Bernanke: covered bonds "attractive" replacement for GSEs

Government-sponsored enterprises (GSEs) could be replaced by a US mortgage-backed covered bond market, Federal Reserve chairman Ben Bernanke suggested on Friday.

Speaking at a Berkeley conference on the subprime mortgage crisis, Bernanke outlined three alternative replacements for the GSEs Fannie Mae and Freddie Mac, which were taken under government control in September.

Privatising them - either en bloc or broken up into parts - was possible, he said, but some sort of continuing government presence in the market would be needed. Bernanke said that with the GSEs idle, almost no securitisation issuance is occurring.

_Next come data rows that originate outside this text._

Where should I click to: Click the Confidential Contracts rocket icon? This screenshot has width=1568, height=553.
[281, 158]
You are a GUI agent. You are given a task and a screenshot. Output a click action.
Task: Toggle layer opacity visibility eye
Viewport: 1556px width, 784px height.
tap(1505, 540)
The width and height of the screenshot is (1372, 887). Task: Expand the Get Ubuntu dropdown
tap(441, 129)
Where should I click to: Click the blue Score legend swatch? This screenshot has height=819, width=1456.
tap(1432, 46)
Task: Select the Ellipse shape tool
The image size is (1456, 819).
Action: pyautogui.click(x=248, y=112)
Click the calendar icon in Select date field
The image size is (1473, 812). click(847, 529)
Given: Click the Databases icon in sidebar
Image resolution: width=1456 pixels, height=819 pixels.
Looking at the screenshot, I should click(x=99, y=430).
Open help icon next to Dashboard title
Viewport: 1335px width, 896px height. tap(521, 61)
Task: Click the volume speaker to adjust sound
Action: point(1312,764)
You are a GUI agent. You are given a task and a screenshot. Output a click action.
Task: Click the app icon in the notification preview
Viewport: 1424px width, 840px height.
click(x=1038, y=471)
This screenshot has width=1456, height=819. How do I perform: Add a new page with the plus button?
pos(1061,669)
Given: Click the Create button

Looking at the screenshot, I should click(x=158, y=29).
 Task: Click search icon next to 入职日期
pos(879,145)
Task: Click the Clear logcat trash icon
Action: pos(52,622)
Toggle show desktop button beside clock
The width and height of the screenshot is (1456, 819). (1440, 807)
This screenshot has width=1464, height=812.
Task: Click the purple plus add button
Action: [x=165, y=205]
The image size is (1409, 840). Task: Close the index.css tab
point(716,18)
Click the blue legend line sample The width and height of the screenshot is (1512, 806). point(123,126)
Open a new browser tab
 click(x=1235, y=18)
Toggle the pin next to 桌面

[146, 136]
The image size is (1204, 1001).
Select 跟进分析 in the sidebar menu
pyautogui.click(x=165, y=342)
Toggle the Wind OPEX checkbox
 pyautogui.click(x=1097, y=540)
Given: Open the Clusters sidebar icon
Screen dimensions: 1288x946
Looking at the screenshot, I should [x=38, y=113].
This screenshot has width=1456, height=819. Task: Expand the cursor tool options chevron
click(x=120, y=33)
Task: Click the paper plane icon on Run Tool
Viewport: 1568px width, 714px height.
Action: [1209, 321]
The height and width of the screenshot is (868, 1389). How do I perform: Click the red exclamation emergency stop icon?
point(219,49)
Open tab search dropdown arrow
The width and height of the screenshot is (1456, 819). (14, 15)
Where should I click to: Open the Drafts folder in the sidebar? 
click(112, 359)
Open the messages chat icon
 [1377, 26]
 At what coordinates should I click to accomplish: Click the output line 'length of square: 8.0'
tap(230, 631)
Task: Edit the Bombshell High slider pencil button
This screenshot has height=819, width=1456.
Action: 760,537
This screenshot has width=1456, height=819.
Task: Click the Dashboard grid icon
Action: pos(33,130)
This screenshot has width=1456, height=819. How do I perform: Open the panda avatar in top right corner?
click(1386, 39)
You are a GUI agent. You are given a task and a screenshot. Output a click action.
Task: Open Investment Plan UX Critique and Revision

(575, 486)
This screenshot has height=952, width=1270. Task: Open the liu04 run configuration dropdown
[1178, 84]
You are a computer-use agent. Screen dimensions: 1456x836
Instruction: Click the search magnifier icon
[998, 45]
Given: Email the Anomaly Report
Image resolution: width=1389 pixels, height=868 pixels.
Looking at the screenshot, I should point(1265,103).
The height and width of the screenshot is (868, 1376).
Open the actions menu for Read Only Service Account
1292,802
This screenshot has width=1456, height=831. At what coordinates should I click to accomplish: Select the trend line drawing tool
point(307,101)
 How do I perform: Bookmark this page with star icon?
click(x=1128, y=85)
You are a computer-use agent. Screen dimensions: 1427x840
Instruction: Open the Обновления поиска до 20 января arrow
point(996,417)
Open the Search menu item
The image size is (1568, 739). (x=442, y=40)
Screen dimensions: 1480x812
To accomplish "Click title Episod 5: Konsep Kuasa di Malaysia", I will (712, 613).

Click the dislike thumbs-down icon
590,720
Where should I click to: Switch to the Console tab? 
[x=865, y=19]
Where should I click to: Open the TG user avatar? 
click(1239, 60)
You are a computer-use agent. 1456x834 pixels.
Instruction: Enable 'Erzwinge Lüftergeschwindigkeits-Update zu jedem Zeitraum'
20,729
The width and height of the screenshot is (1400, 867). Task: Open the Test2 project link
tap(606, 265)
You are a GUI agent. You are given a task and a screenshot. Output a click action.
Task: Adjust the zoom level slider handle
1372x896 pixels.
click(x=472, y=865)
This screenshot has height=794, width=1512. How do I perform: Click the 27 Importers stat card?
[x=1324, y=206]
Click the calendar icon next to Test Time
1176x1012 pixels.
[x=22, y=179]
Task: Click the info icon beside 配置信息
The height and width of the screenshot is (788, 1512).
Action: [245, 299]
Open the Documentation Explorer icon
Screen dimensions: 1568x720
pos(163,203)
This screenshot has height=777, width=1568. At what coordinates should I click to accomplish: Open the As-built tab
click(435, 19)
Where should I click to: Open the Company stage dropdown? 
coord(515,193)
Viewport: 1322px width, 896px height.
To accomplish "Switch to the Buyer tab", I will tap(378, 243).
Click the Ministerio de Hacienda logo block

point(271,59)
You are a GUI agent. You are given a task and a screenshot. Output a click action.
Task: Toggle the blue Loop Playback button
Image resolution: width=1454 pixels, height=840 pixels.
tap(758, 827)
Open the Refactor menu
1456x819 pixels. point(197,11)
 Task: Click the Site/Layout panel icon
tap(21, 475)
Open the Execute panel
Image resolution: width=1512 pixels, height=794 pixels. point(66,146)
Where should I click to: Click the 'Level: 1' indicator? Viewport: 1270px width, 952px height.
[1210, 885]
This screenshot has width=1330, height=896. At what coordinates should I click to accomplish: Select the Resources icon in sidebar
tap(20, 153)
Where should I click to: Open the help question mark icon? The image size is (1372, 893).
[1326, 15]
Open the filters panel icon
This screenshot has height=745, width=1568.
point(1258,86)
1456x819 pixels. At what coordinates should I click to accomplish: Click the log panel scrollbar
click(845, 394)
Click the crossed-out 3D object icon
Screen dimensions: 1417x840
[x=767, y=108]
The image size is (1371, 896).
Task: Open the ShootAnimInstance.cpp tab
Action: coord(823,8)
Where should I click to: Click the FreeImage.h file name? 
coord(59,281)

He suggested the privatised GSEs would need to be backed up by a federal bond insurance provider, which would provide guarantees - for a charge - on mortgage-backed securities. "That approach would clearly limit the government's exposure while making the benefits of explicit government support available to the market," Bernanke argued - but he did not explain why an explicit government guarantee for GSE-created MBS would create any less exposure than the implicit guarantee for the GSEs themselves.

An alternative, he went on, would be the development of a US covered bond market: "generally speaking, European banks have been able to find buyers for these bonds. For example, issuance of covered bonds totaled more than $16 billion in September 2008. Moreover, interest rate spreads on covered bonds have typically been much narrower than the comparable spreads on senior unsecured debt and mortgage-backed securities".

But state intervention in the US market would restrict covered bond issuance. "The Federal Home Loan Banks (FHLB) can tap capital markets and provide cost-effective funding for mortgage assets. In addition, as a source of financing, covered bond issuance today is not generally competitive with FHLB advances," Bernanke said.

He also suggested the complete nationalisation of the GSEs "along utility grounds" or even a cooperative structure.